[P31-1] 導出右側胸部誘導心電図を用いた肺高血圧症検出の有用性
Keywords:肺高血圧症, 標準12誘導心電図, 導出18誘導心電図
【背景】肺高血圧症(PH)は予後不良な疾患であるが、早期に診断し適切な治療介入を行えば生命予後を改善することが可能になっている。しかし、PHを診断する上で、標準12誘導心電図の右室肥大所見は感度・特異度ともに高くない。近年、標準12誘導心電図では捉えきれない右側誘導や背部誘導所見を、12誘導心電図波形から演算処理して導出する新技術が開発され、導出18誘導心電図として注目されている。この新技術から得られる右側胸部誘導(V3R-V5R)を用いて、PH検出の有用性について検討した。
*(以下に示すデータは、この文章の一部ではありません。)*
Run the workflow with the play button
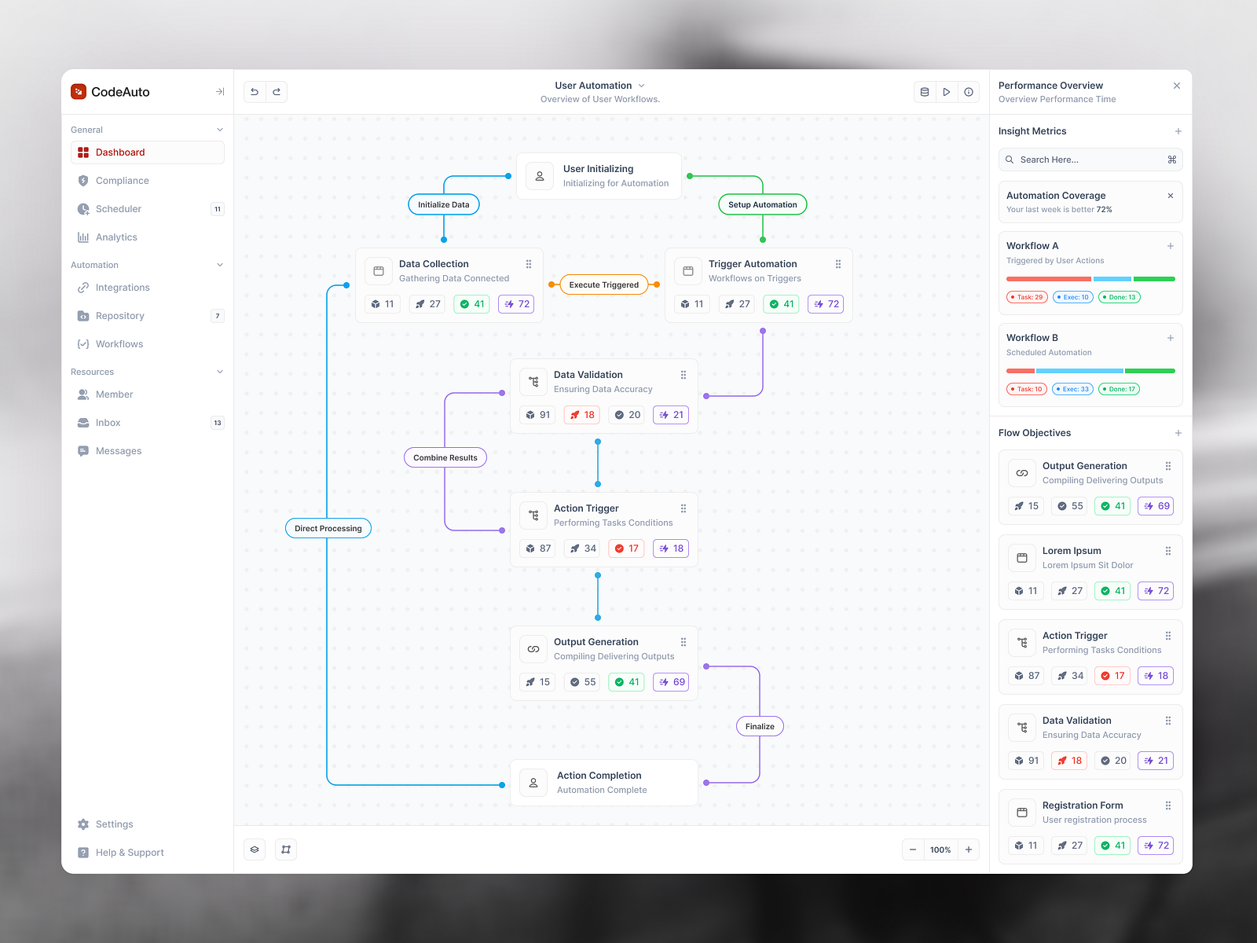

【方法】2013年以降に当科で心臓カテーテル検査を施行した学童期以上の患者の中から、PHと診断した17症例(うちシャント疾患9症例)をPH群、PHの無い106症例(川崎病21症例、動脈管開存15症例、心房中隔欠損61症例、その他9症例)を非PH群とした。カテーテル検査所見と、QRS電気軸やV1及び導出右側胸部誘導のR波高などの心電図所見との関連について比較・検討した。【結果】PH群の内訳は、年齢15歳(6-84)、平均肺動脈圧29mmHg(25-75)、肺血管抵抗2.9units×m2(1.1-22.3)であった。非PH群と比較してPH群の方がQRS電気軸は有意に右軸で、導出右側胸部誘導のR波高は有意に高かった。R波高は平均肺動脈圧や肺血管抵抗と有意に相関しており、導出右側胸部誘導の相関係数二乗値(平均肺動脈圧:0.28-0.37、肺血管抵抗:0.25-0.29)はV1誘導(平均肺動脈圧:0.18、肺血管抵抗:0.16)よりも高く、より良好な相関を示した。また、ROC分析において、V5R誘導のR波高341μVをカットオフとした際のAUCが最も高く(感度0.76、特異度0.79)、導出右側胸部誘導はV1誘導よりも高い感度・特異度を示した。【結語】PH検出に導出右側胸部誘導心電図は有用である。